|
|
|
|
|
by ahakanbaba
1240 days ago
|
|
The hard part about testing SQL is decoupling from infrastructure and big data sources. We use DuckDB, and pandas dataframes mock data sources to unit test SQL. Python testing frameworks (or simple assert statements) can be used to compare inputs and outputs. When the tests pass, we can change from DuckDB to Spark. This helps decouple testing Spark pipelines from the SparkSession and infrastructure, which saves a lot of compute resources during the iteration process. This setup requires an abstraction layer to make the SQL execution agnostic to platforms and to make the data sources mockable. We use the open source Fugue layer to define the business logic once, and have it be compatible with DuckDB and Spark. It is also worth noting that FugueSQL will support warehouses like BigQuery and Snowflake in the near future as part of their roadmap.

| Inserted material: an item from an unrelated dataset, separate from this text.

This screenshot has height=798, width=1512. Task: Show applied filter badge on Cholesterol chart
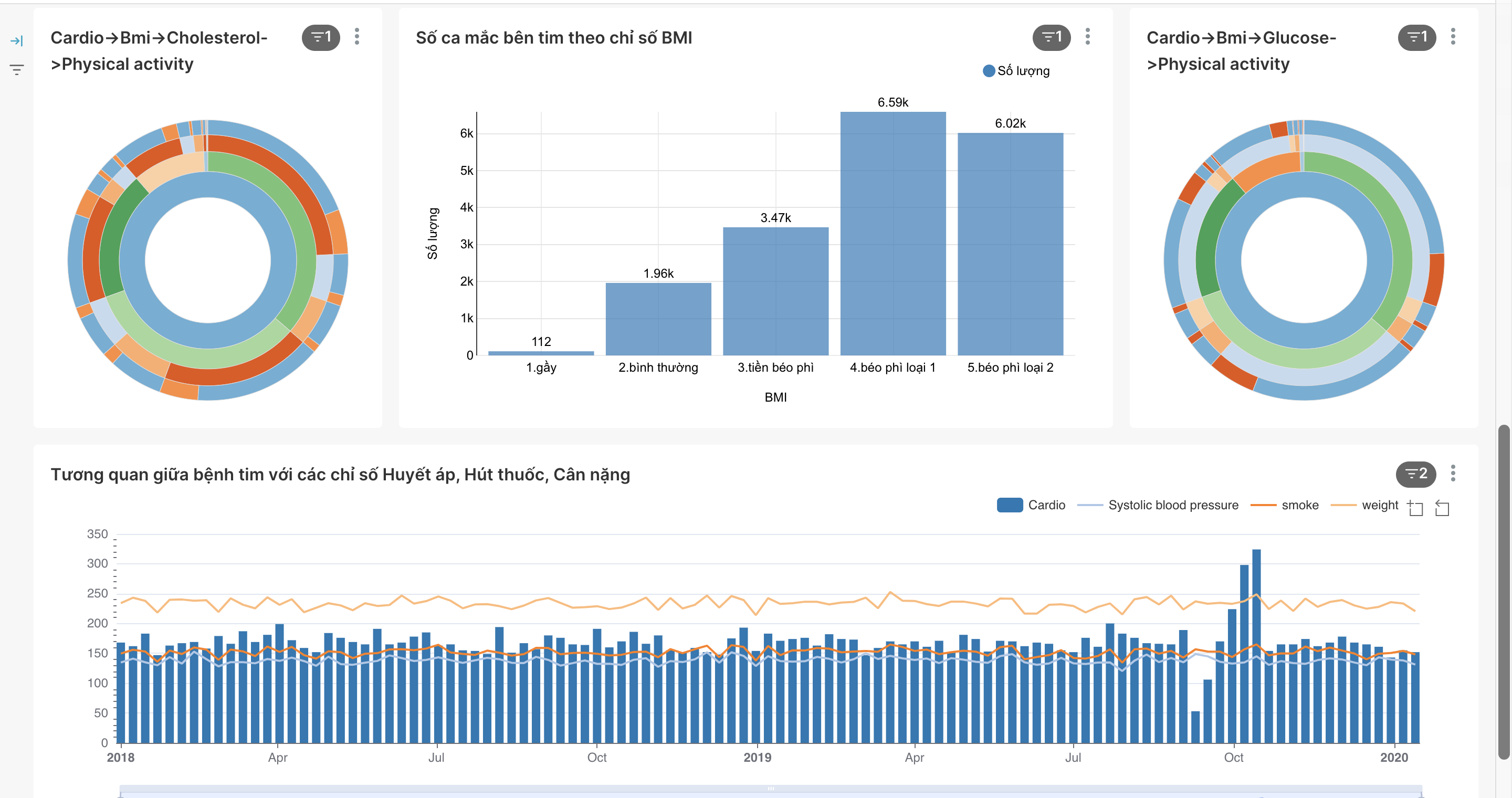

So in the future, you can unit test SQL logic, and then bring it to BigQuery/Snowflake when ready. For more information, there is this talk on PyData NYC (SQL testing part): https://www.youtube.com/watch?v=yQHksEh1GCs&t=1766s Fugue project repo:
https://github.com/fugue-project/fugue/ |
|
Straight TDD with spark is perfectly fine if you know what you're doing. I'm not saying it's easy or there's an easy guide somewhere, but it's possible.
If you're using Pyspark via the API, it's likely an incredibly important part of your process.